##### TEXT SECTION #####

872. Robert Southey to Charles Danvers, 23 December 1803

872. Robert Southey to Charles Danvers, 23 December 1803 *
Dear Danvers
I began to wonder at your silence – or rather in truth to feel very uneasy, considering your last account of your health.
First & foremost I have to tell you that what you have been wishing to take place is likely to come to pass by the latter end of spring. [1] I have so little internally subdued the last loss that this is not as yet any matter of joy to me. I rather look on with a sort of cowardice – but all will come in xxx good time. my optimism is of a practical character – if we knew as much of the moral world as we do of the physical I believe we should find it as wisely & unerringly directed. secondly I wish you to give George Fricker five guineas for me. poor fellow I wish it were in my power to serve him essentially – if he had but the head of my brothers – or they had his good disposition, which God knows is worth ten times more – what a happy mixture it would be!

#####

# WHAT TO WORK ON
Can you carry on Southey's letter to Danvers, starting right after its last sentence?

##### SOURCE EXCERPT #####

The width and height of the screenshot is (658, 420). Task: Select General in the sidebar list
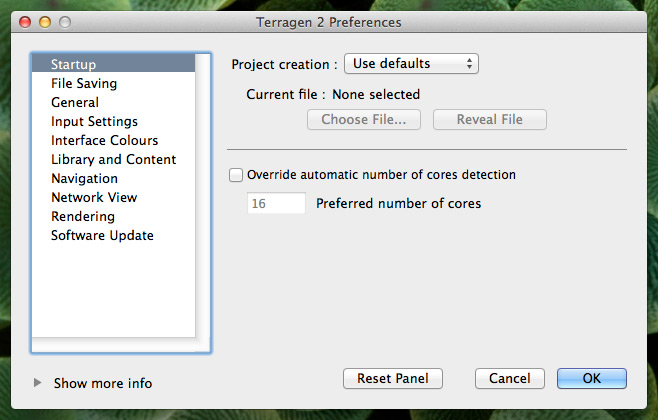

#####

# RESULT OF THIS TASK
Whether or not I told you the whole history of Edward I cannot remember – that he drew on me two drafts – one for three pounds – the other for 5 – 13 – & inclosed me a taylors bill for 11 – 16 – 3½. before my Gentleman received the news that I should pay neither the one nor the other he writes to inform me, in answer to my letter about his going to sea again – that his Aunt had sold all his uniforms to a travelling Jew. of course I could then do nothing but tell him that he & she might settle their matters as they pleased, & so I have done with him. In his last letter he let the cat out of the bag, showing that he was still in correspondence with his Aunt. I have copied his letters & sent them to my Uncle that he may see that infamous womans conduct. I wish she knew that since she took the boy from the Brig, [2] it has been so successful that his share of prize money, sharing only as a foremast man would have exceeded three hundred pounds, more money than Tom has made in ten years service. Tom tells me this. I wish she knew it because in all probability she would have fingered the money. – Tom is now first Lieutenant – & I am sorry to add – going out with convoy to the West Indies.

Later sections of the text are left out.